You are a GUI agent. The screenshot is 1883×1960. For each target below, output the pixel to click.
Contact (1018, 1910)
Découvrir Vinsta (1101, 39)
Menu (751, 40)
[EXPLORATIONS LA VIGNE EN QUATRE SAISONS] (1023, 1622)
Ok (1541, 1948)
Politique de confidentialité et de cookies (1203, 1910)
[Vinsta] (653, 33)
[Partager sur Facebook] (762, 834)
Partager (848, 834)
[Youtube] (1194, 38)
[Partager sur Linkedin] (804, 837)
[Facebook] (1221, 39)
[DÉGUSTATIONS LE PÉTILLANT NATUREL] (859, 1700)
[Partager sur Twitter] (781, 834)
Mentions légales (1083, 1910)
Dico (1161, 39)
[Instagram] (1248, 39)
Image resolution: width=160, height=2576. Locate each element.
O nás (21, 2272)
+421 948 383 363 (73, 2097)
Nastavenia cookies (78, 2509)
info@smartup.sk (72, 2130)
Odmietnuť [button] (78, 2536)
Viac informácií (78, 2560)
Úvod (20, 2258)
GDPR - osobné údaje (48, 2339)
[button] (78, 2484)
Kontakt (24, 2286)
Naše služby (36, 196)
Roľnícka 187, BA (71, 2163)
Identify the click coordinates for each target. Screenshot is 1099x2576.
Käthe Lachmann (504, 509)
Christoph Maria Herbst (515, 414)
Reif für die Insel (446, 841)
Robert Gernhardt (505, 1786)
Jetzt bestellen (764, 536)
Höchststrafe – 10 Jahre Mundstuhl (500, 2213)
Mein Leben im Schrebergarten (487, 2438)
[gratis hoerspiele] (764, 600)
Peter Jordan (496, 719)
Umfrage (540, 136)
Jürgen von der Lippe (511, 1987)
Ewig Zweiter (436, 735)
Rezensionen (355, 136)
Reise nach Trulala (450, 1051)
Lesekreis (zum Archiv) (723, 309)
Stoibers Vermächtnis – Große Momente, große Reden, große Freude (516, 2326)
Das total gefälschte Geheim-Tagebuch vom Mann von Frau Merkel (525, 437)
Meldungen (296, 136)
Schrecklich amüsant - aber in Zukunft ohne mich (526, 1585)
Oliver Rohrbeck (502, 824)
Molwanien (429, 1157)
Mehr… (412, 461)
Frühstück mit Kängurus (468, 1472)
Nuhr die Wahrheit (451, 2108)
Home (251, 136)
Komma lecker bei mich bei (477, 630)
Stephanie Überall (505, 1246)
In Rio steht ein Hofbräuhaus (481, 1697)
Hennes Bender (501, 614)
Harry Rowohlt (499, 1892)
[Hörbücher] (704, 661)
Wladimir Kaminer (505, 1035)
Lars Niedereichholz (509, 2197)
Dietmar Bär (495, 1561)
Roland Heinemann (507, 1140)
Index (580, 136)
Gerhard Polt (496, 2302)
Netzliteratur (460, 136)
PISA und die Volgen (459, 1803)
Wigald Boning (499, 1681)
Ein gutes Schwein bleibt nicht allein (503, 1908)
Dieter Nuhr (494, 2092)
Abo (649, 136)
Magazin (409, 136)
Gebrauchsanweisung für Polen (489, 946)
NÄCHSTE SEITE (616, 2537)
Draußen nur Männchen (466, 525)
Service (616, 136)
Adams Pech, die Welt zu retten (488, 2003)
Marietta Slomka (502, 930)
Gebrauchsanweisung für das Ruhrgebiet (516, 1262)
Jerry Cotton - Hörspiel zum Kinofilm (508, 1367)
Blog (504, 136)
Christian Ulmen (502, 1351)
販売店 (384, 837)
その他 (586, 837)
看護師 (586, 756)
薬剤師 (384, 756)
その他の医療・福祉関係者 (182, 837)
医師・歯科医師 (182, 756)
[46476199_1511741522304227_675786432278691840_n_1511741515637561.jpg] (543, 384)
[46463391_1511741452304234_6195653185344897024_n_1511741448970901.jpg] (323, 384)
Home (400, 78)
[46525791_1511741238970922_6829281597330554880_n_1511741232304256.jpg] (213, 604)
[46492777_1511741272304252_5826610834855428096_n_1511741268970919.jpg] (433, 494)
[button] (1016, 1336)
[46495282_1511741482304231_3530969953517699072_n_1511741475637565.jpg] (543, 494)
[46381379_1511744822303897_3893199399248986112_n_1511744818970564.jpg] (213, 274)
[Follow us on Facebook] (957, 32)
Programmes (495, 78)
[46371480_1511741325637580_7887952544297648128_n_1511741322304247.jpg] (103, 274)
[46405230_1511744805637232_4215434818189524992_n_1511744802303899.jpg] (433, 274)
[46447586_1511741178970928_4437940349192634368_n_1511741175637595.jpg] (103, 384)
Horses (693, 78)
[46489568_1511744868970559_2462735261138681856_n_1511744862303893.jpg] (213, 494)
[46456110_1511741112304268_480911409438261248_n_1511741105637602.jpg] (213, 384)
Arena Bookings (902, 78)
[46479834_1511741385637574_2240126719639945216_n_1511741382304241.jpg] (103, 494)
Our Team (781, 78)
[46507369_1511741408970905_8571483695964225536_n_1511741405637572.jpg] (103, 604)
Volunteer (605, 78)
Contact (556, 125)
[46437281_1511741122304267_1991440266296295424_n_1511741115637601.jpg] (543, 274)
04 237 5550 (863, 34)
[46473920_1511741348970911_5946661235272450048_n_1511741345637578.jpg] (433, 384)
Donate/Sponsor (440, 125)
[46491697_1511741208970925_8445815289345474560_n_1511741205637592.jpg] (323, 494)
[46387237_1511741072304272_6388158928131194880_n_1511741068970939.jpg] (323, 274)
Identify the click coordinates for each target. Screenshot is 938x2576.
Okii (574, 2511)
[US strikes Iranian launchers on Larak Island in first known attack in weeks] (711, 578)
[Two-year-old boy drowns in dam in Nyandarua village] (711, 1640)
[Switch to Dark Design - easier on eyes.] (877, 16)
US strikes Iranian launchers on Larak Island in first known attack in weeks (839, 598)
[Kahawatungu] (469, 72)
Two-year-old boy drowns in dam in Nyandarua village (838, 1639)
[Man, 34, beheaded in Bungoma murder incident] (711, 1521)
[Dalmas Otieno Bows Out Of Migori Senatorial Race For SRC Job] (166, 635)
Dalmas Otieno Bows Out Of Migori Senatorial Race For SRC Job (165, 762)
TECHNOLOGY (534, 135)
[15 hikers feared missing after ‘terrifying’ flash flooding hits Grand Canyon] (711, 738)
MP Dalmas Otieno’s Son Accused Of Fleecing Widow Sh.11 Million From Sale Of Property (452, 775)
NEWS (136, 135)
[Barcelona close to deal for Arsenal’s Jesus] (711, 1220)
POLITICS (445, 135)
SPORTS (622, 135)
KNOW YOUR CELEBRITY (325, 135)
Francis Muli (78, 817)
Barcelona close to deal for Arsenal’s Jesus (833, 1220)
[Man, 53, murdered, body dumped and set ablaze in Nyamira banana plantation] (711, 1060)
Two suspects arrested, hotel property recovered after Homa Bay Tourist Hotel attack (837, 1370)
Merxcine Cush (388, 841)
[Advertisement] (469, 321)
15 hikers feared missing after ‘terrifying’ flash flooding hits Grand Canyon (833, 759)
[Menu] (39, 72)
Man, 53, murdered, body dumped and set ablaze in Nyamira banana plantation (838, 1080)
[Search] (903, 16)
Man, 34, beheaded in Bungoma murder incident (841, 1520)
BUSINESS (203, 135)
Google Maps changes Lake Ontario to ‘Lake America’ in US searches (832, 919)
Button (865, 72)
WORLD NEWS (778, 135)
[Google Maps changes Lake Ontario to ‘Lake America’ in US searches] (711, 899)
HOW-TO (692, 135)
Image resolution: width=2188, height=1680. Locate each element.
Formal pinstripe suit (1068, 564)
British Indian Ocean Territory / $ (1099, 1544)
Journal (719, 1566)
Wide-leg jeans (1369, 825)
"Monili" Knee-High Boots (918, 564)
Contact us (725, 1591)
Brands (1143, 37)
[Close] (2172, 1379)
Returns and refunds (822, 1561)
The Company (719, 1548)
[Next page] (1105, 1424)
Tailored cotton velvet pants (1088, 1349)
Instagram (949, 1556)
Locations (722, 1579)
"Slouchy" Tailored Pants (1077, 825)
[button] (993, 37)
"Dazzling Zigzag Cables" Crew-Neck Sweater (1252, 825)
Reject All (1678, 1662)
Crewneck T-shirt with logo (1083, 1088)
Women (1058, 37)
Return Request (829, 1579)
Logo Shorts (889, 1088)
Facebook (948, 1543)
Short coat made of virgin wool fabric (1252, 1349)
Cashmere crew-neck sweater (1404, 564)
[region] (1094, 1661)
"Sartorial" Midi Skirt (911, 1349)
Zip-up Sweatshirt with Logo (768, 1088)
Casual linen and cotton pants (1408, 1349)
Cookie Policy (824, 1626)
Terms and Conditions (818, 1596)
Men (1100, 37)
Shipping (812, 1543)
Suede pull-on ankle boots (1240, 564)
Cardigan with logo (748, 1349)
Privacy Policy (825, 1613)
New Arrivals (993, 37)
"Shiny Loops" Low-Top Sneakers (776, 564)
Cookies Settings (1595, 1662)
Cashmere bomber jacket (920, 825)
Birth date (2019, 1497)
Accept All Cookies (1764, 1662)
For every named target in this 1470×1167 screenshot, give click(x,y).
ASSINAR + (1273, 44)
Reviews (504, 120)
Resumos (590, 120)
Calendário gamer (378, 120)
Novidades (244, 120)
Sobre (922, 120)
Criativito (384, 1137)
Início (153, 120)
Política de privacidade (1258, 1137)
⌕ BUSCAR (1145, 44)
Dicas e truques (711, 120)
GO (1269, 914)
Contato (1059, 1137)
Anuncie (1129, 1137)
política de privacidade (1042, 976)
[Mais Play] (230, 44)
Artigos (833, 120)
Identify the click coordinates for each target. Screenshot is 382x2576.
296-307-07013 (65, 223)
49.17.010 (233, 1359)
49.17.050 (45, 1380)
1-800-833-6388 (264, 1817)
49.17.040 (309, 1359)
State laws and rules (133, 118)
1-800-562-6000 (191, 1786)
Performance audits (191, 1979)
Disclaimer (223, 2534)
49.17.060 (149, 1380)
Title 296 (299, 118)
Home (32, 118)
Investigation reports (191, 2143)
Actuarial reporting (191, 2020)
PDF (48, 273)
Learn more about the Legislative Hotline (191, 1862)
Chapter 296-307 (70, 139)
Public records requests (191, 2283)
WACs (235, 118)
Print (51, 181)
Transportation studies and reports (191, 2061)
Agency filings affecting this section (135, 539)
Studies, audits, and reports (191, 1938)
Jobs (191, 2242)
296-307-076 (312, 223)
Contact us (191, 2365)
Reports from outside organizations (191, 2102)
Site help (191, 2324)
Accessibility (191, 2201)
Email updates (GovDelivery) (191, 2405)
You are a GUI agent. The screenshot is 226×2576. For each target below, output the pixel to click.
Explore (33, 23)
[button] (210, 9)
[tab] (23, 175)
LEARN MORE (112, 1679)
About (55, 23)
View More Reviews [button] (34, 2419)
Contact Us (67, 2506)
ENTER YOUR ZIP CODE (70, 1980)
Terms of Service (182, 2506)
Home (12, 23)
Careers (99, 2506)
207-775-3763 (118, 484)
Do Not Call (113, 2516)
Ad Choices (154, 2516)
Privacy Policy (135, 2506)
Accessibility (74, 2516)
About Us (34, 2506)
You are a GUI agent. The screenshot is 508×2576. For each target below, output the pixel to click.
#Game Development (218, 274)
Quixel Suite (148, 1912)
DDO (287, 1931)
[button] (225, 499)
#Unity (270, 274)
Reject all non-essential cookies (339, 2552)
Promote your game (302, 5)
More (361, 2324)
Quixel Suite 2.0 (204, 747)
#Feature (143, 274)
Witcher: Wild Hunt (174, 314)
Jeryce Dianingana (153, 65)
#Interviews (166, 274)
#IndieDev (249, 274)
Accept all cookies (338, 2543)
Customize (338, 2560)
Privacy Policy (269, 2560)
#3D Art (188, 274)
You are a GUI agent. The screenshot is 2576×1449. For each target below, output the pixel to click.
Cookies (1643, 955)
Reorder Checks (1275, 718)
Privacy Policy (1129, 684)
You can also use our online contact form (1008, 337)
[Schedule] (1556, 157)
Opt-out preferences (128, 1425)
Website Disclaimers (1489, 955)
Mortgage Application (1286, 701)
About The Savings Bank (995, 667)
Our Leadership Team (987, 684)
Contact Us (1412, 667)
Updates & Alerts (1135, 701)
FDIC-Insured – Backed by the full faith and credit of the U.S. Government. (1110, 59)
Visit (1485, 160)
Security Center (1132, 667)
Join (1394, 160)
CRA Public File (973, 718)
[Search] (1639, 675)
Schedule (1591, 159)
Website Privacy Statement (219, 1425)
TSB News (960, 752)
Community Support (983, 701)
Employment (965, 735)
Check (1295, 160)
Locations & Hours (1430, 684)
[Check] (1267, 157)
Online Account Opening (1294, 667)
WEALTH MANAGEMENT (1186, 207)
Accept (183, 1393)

--

Exercise description
Please convert the data from the line containing "About (55, 23)" up to and including the line containing "Privacy Policy (269, 2560)" into a JSON list of strings, with one string per line and blank lines omitted.

Result of the task
[
  "About (55, 23)",
  "View More Reviews [button] (34, 2419)",
  "Contact Us (67, 2506)",
  "ENTER YOUR ZIP CODE (70, 1980)",
  "Terms of Service (182, 2506)",
  "Home (12, 23)",
  "Careers (99, 2506)",
  "207-775-3763 (118, 484)",
  "Do Not Call (113, 2516)",
  "Ad Choices (154, 2516)",
  "Privacy Policy (135, 2506)",
  "Accessibility (74, 2516)",
  "About Us (34, 2506)",
  "You are a GUI agent. The screenshot is 508×2576. For each target below, output the pixel to click.",
  "#Game Development (218, 274)",
  "Quixel Suite (148, 1912)",
  "DDO (287, 1931)",
  "[button] (225, 499)",
  "#Unity (270, 274)",
  "Reject all non-essential cookies (339, 2552)",
  "Promote your game (302, 5)",
  "More (361, 2324)",
  "Quixel Suite 2.0 (204, 747)",
  "#Feature (143, 274)",
  "Witcher: Wild Hunt (174, 314)",
  "Jeryce Dianingana (153, 65)",
  "#Interviews (166, 274)",
  "#IndieDev (249, 274)",
  "Accept all cookies (338, 2543)",
  "Customize (338, 2560)",
  "Privacy Policy (269, 2560)"
]